Selected text:
────────
Security requirements

• HTTPS only — Your MCP server must use TLS
• Authentication — Use OAuth 2.0; Gravity Rail supports MCP OAuth natively
• HIPAA compliance — Host on HIPAA-compliant infrastructure (AWS with BAA, Azure with BAA, etc.)
• Minimum necessary — Only expose tools and data fields your workflows actually need
• Audit logging — Log all tool calls with timestamps and user context (without PHI)

---

Step 4: Deploy Your MCP Server

Deploy to a HIPAA-compliant hosting environment.

Hosting options

Deployment checklist

• HTTPS with valid TLS certificate
• OAuth 2.0 endpoints configured (authorization, token, discovery)
• Health check endpoint responding
• FHIR API credentials configured via environment variables (never hardcoded)
• PHI logging disabled
• Network access restricted to Gravity Rail's IP range (if possible)
• HIPAA BAA signed with hosting provider

---

Step 5: Connect the MCP Server to Gravity Rail

Now register your MCP server in your workspace.

1. Go to Toolkits > MCP Servers tab
2. Click Add MCP Server
3. Configure:
   • Name: "EHR Integration" (or your EHR's name)
   • URL: Your MCP server's endpoint URL (e.g., https://ehr-mcp.yourdomain.com/mcp)
   • Description: "Access patient records, appointments, and clinical data from the EHR"
4. If your server uses OAuth:
   • Gravity Rail will attempt automatic OAuth discovery
   • Complete the authorization flow when prompted
   • If automatic discovery fails, manually enter the OAuth client ID, client secret, and authorization server URL
5. Click Enable and verify the connection

Once connected, Gravity Rail automatically discovers the tools your server exposes. You should see tools like ehr_lookup_patient, ehr_get_appointments, etc. (prefixed with your server's slug).
────────
Work order 1:
Answer these questions from the MCP server guide.
(a) Which authentication standard does it say to use?
(b) How should FHIR API credentials be configured?
(c) Which tab do you go to in order to register the server in your workspace?
Work order 2: Repeat the part of the MCP server guide starting with "Now register your" and going on through "URL (e.g., https://ehr-mcp.yourdomain.com/mcp)".

Records from a data collection:
────────
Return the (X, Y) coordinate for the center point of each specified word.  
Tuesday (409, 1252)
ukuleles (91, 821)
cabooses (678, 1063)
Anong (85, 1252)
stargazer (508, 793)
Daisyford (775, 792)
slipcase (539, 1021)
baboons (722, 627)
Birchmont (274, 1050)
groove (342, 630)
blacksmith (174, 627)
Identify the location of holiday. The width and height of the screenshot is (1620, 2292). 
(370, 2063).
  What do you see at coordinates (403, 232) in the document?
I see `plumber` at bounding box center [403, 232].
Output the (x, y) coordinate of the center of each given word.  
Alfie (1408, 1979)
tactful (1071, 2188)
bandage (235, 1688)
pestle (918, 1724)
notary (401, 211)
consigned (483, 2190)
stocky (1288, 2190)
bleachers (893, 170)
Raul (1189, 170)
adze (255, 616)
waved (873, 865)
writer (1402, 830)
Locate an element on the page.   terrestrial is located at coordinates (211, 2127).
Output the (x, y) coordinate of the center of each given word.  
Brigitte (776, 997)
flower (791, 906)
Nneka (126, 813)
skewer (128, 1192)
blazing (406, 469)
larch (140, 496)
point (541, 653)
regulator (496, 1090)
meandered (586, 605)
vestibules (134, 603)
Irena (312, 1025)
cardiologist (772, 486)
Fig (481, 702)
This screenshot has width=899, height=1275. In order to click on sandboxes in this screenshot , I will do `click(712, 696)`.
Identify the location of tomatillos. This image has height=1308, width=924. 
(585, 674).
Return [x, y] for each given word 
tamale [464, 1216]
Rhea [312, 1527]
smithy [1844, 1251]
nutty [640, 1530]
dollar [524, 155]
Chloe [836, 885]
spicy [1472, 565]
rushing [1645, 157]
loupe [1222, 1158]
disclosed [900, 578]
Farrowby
────────
Worked solution 1:
(a) OAuth 2.0
(b) Through environment variables, never hardcoded
(c) Toolkits > MCP Servers

Worked solution 2:
Now register your MCP server in your workspace.

1. Go to Toolkits > MCP Servers tab
2. Click Add MCP Server
3. Configure:
   • Name: "EHR Integration" (or your EHR's name)
   • URL: Your MCP server's endpoint URL (e.g., https://ehr-mcp.yourdomain.com/mcp)